• Directive
Copy each of the following entries word for word, with nothing changed.

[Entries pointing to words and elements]
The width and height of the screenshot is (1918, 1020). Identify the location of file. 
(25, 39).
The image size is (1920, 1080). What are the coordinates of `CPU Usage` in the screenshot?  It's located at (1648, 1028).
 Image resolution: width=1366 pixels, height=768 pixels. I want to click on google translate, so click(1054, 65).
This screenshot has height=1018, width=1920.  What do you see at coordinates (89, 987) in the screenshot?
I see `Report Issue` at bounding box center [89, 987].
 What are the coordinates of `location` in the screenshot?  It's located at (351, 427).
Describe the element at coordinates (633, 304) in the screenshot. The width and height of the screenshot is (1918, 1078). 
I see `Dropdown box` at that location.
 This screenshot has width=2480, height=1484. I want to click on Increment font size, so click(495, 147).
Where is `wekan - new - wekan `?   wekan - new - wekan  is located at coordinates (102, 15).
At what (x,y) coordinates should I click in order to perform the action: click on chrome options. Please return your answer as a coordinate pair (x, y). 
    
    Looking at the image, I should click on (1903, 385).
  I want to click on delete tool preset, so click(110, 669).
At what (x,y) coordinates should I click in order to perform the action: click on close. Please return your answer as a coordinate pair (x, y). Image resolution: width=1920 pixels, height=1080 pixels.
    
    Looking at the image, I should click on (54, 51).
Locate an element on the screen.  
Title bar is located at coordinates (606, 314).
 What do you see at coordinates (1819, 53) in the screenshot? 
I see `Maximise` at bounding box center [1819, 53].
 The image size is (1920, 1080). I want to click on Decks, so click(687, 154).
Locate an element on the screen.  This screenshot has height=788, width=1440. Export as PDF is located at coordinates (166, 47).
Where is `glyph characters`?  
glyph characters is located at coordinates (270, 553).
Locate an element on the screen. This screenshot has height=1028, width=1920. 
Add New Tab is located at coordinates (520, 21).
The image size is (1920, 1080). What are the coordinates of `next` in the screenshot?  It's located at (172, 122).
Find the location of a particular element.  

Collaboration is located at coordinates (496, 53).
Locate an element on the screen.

• Exercise response
The width and height of the screenshot is (1918, 1020). Identify the location of file. 
(25, 39).
The image size is (1920, 1080). What are the coordinates of `CPU Usage` in the screenshot?  It's located at (1648, 1028).
 Image resolution: width=1366 pixels, height=768 pixels. I want to click on google translate, so click(1054, 65).
This screenshot has height=1018, width=1920.  What do you see at coordinates (89, 987) in the screenshot?
I see `Report Issue` at bounding box center [89, 987].
 What are the coordinates of `location` in the screenshot?  It's located at (351, 427).
Describe the element at coordinates (633, 304) in the screenshot. The width and height of the screenshot is (1918, 1078). 
I see `Dropdown box` at that location.
 This screenshot has width=2480, height=1484. I want to click on Increment font size, so click(495, 147).
Where is `wekan - new - wekan `?   wekan - new - wekan  is located at coordinates (102, 15).
At what (x,y) coordinates should I click in order to perform the action: click on chrome options. Please return your answer as a coordinate pair (x, y). 
    
    Looking at the image, I should click on (1903, 385).
  I want to click on delete tool preset, so click(110, 669).
At what (x,y) coordinates should I click in order to perform the action: click on close. Please return your answer as a coordinate pair (x, y). Image resolution: width=1920 pixels, height=1080 pixels.
    
    Looking at the image, I should click on (54, 51).
Locate an element on the screen.  
Title bar is located at coordinates (606, 314).
 What do you see at coordinates (1819, 53) in the screenshot? 
I see `Maximise` at bounding box center [1819, 53].
 The image size is (1920, 1080). I want to click on Decks, so click(687, 154).
Locate an element on the screen.  This screenshot has height=788, width=1440. Export as PDF is located at coordinates (166, 47).
Where is `glyph characters`?  
glyph characters is located at coordinates (270, 553).
Locate an element on the screen. This screenshot has height=1028, width=1920. 
Add New Tab is located at coordinates (520, 21).
The image size is (1920, 1080). What are the coordinates of `next` in the screenshot?  It's located at (172, 122).
Find the location of a particular element.  

Collaboration is located at coordinates (496, 53).
Locate an element on the screen.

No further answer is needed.